> Dataset entries
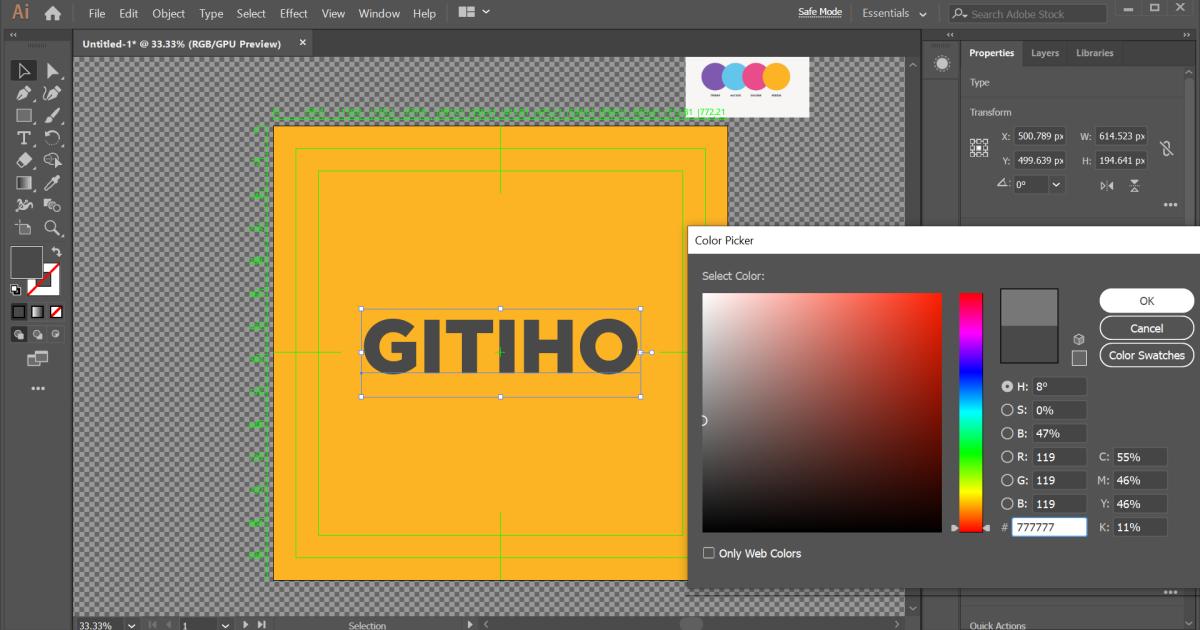The height and width of the screenshot is (630, 1200).
Task: Select the S saturation radio button
Action: [1007, 410]

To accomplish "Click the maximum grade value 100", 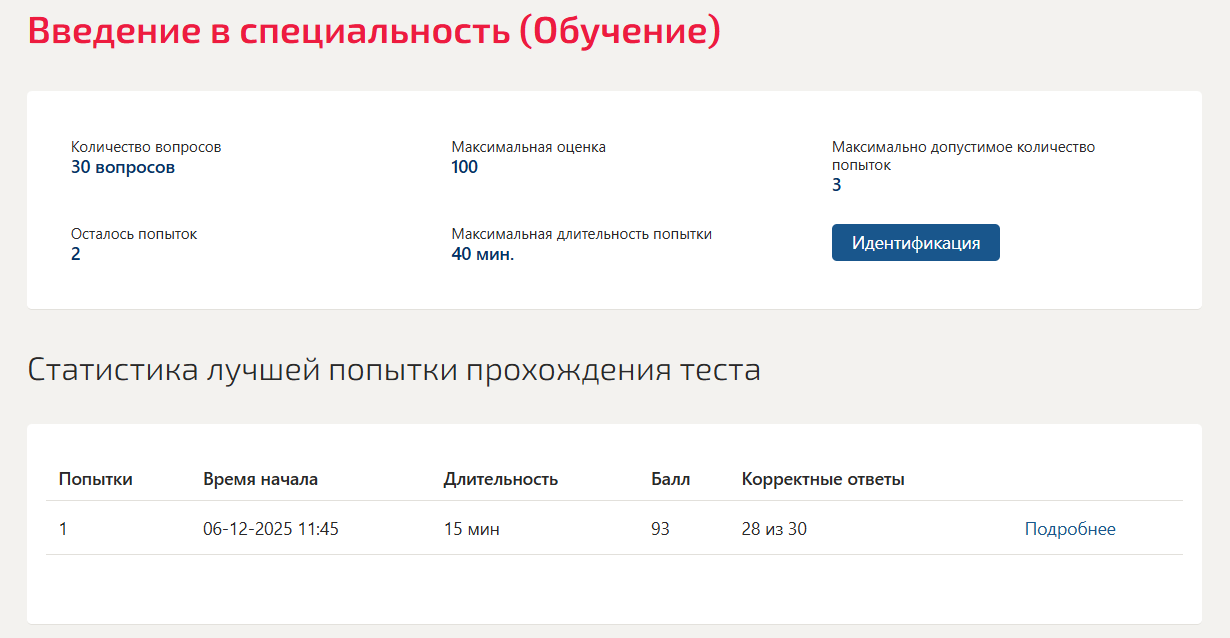I will pos(465,167).
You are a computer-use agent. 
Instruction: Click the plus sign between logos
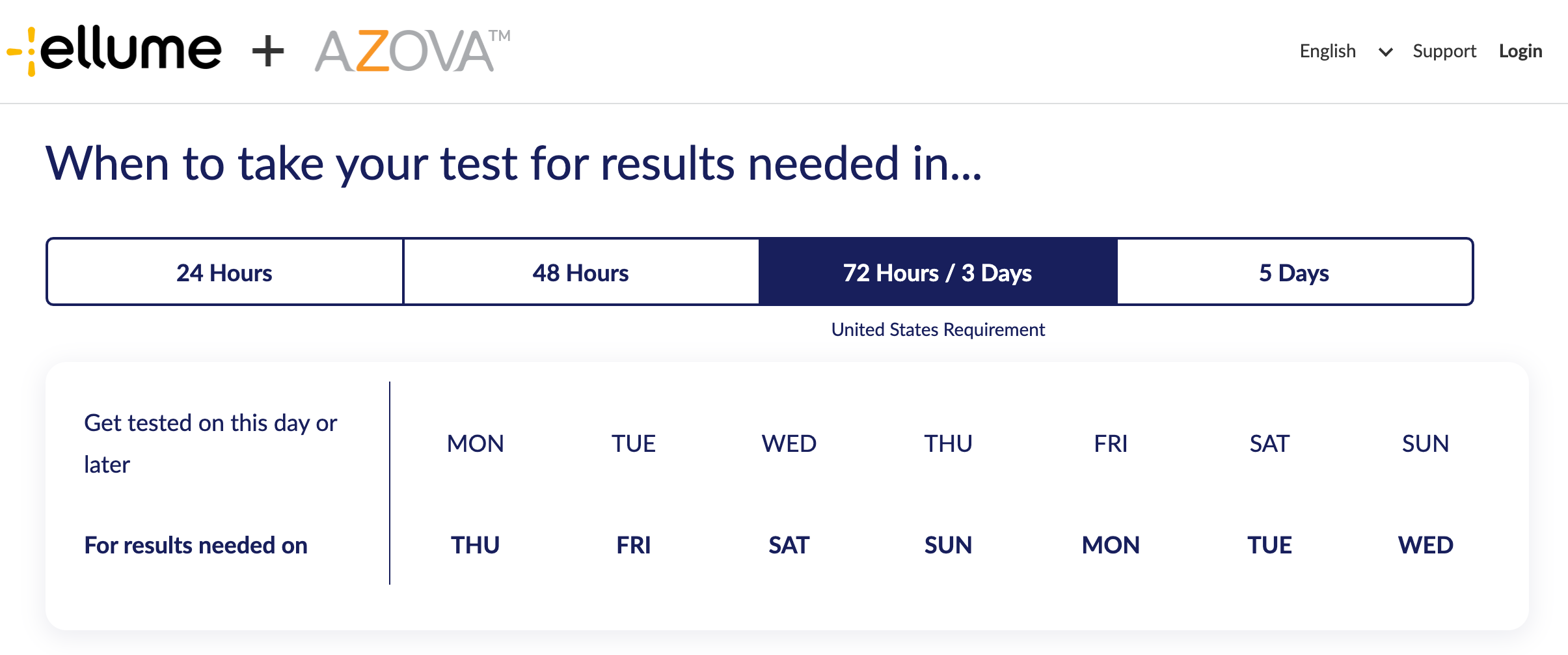point(268,51)
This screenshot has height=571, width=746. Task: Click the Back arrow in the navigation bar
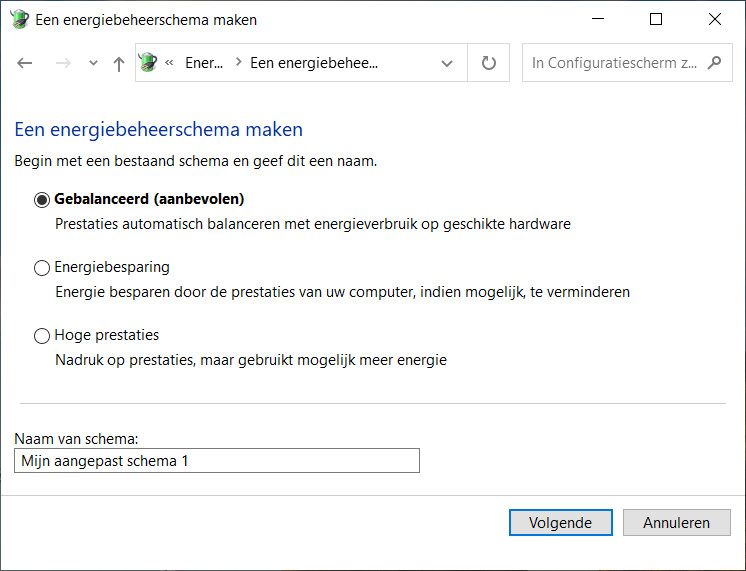pos(25,63)
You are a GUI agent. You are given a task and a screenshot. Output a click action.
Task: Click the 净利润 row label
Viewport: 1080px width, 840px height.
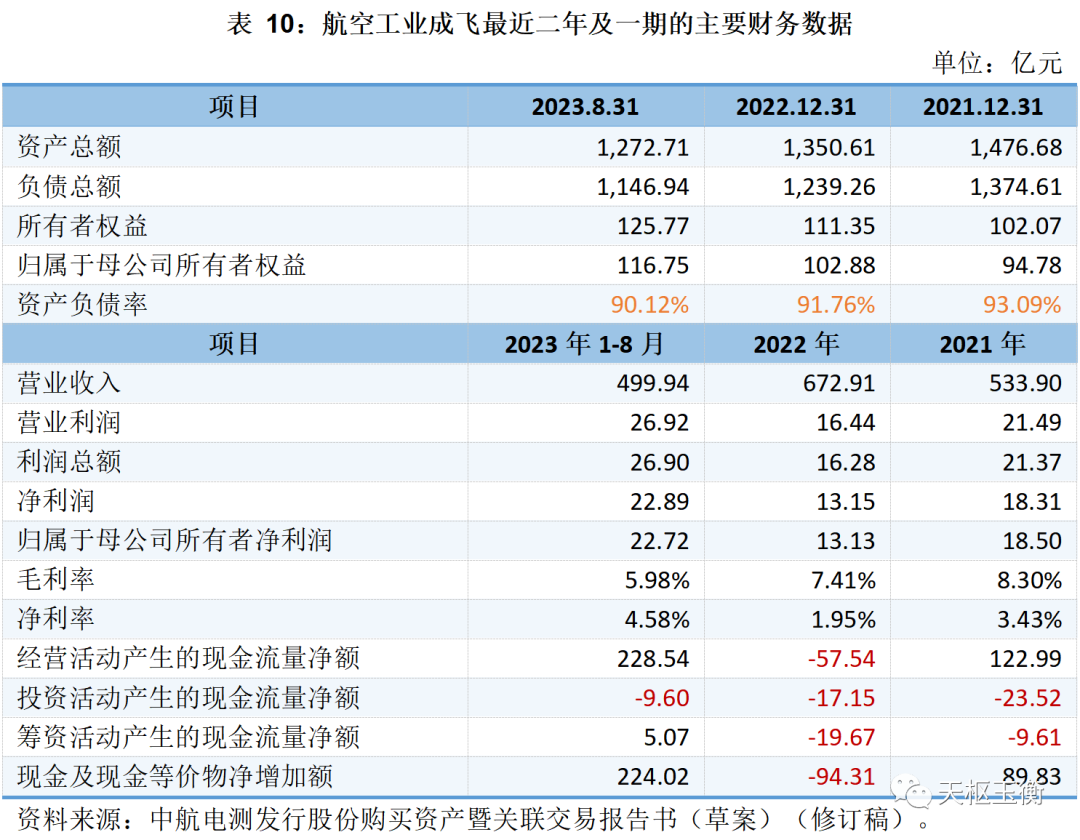(x=56, y=501)
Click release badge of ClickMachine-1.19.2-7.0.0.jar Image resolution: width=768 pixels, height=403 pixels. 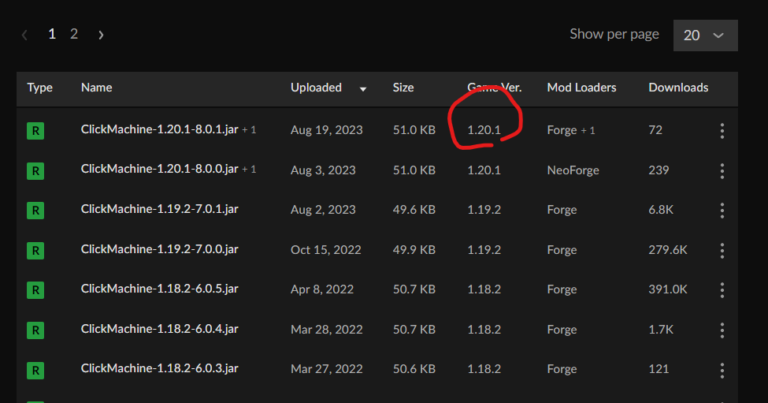(x=35, y=250)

> What you should do
Count lines, not occurrences. State how many lines of the entries contain the word "agent", and add nothing.

> Your solution
2